The aim of the forward analysis is to flag and filter potentially illegal Pump and Dump (P&D) comments. This analysis flags the comments against the predefined P&D Information Extraction (IE) keyword template and then calculates the ±2 days’ worth of per minute share prices against the “base price” of the flagged comments. The flagged comments are then labelled with price hike thresholds (i.e. “C”, “Y”, “A” and
“R”) accordingly. This allows the flagged comments to be filtered according to their price movements and the indices they belong to. The hypotheses for the two
experiments under forward analysis have both been supported empirically and statistically.
As for the backward analysis, the aim is to detect abnormalities in the price movements followed by performing backward analysis to match the abnormal stock prices with the flagged comments to further classify flagged comments with the intention of reducing false positives for flagged comments.
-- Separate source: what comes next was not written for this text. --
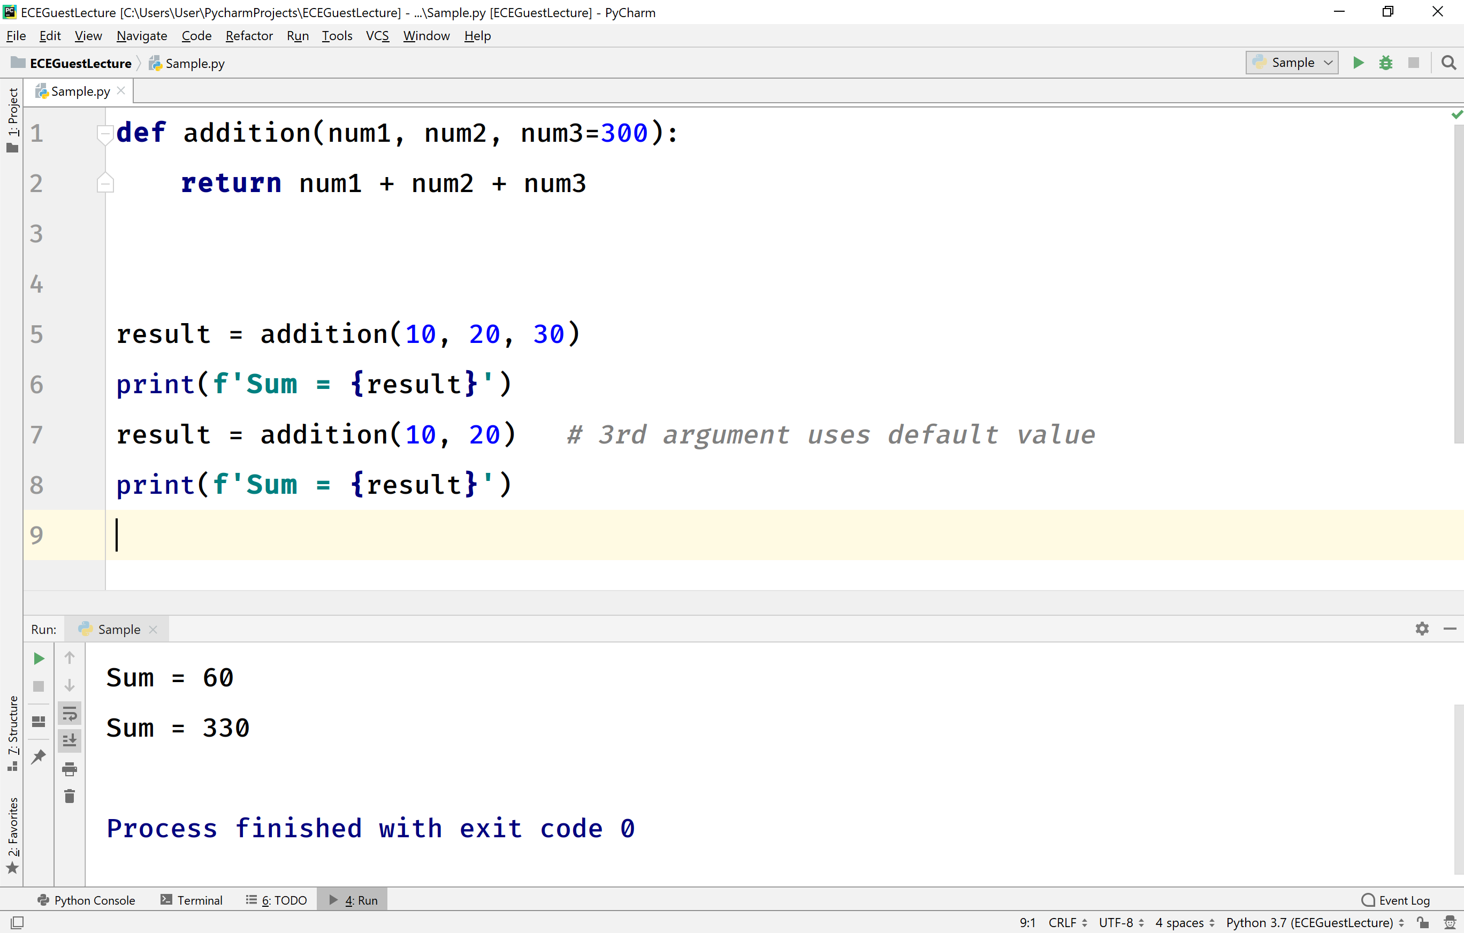Clear console output with the trash icon
Image resolution: width=1464 pixels, height=933 pixels.
pos(69,797)
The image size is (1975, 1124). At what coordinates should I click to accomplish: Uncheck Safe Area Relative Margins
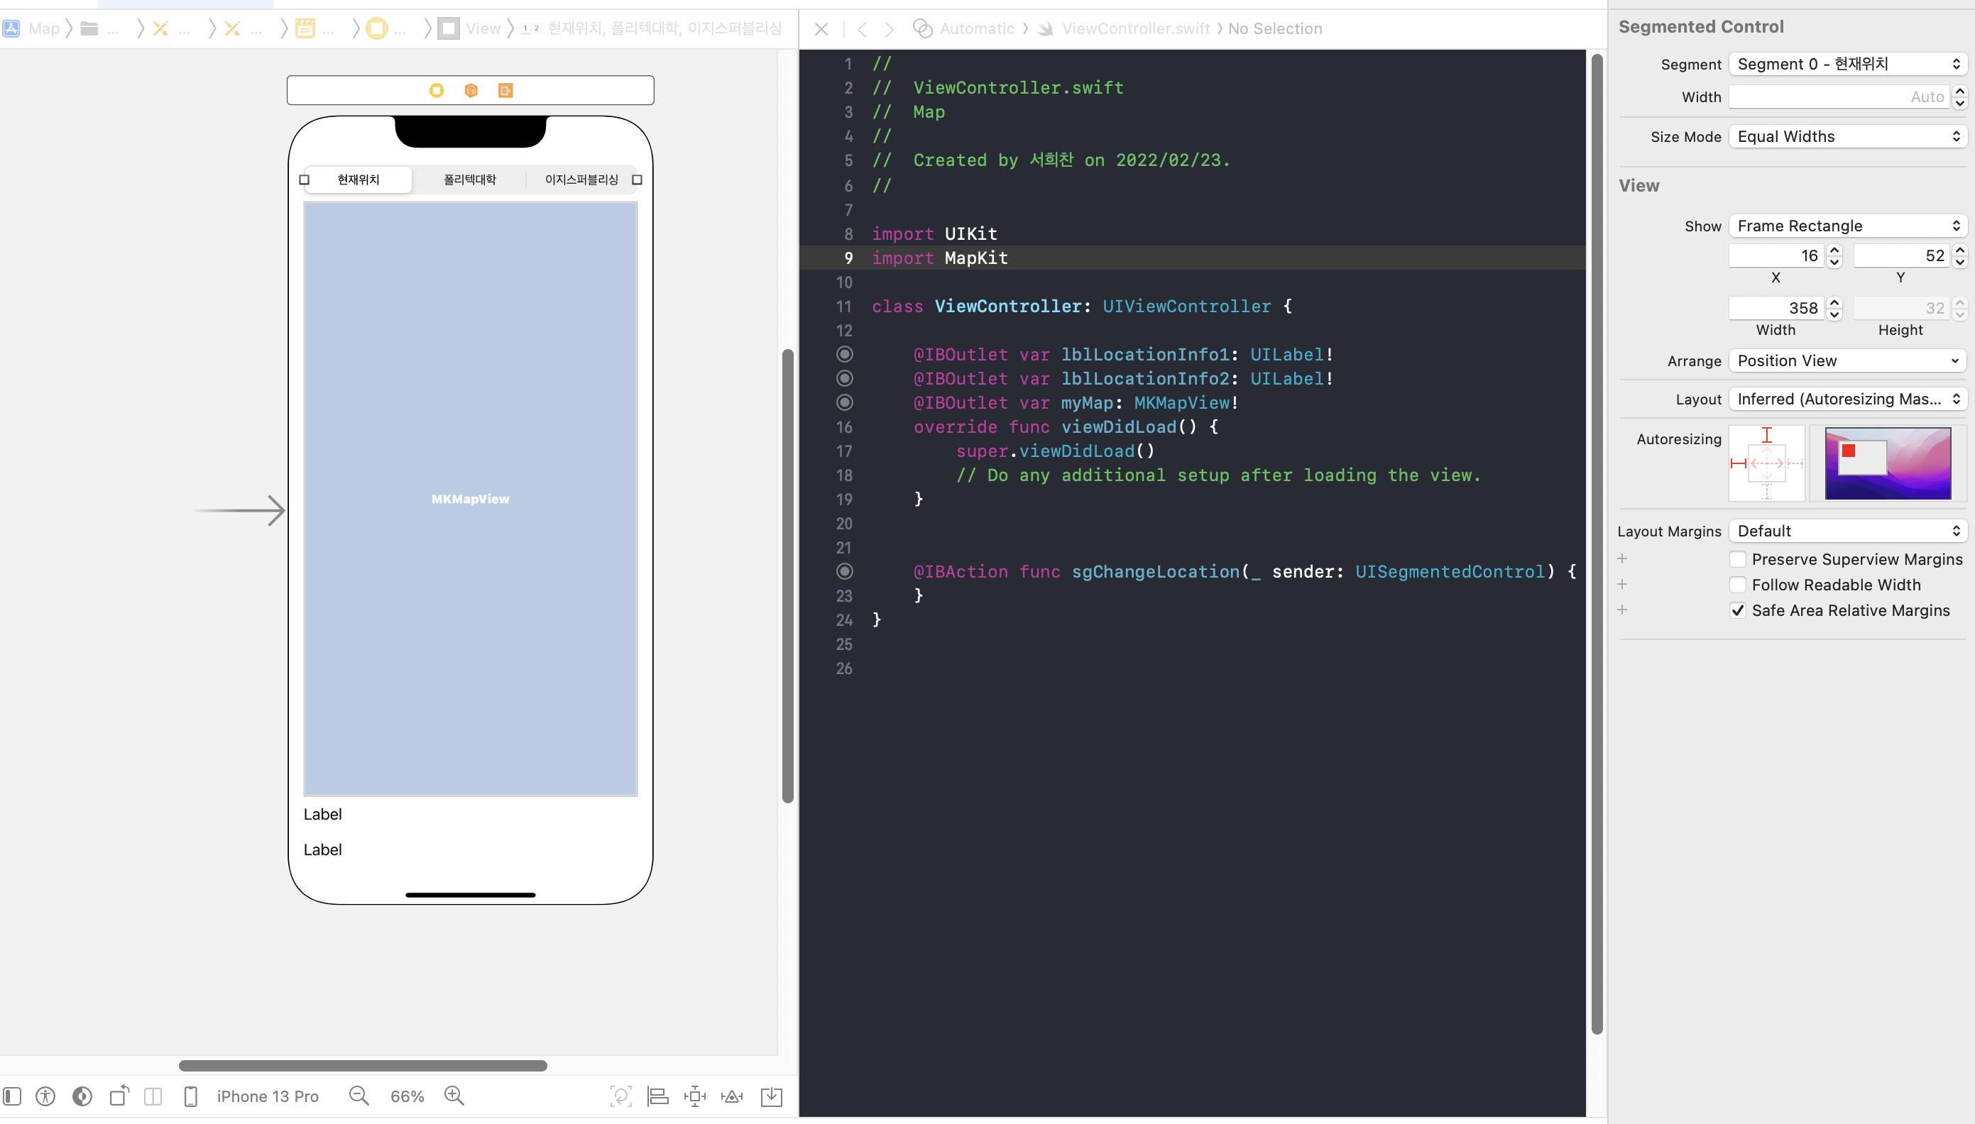1737,610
This analysis flags the abnormalities in the price movements using moving average techniques (i.e. SMA, WMA, EMA) with the moving average thresholds (i.e. “5%”, “10%” and “15%”) for three different time periods (i.e. 1 Day, 3 Day and 5 Day) and then backward labels the moving average thresholds to the flagged comments, which attempts to further filter the flagged comments while resolving false positives. The hypotheses for the two backward analysis experiments have both been supported empirically and statistically.
This concludes that it is possible to perform both novel forward and backward analysis by flagging the comments using the P&D IE keyword template with the price hike thresholds, then match the abnormalities in the stock prices with the flagged comments to further classify flagged comments to resolve false positives.
This research also investigates the potential use of Semantical Textual Similarity (STS) in order to test whether it can be used to improve the comments flagging process in the forward analysis, by comparing the semantic meaning between the comments and the P&D keywords, phrases and sentences. Chapter 6 consists of three experiments for this purpose.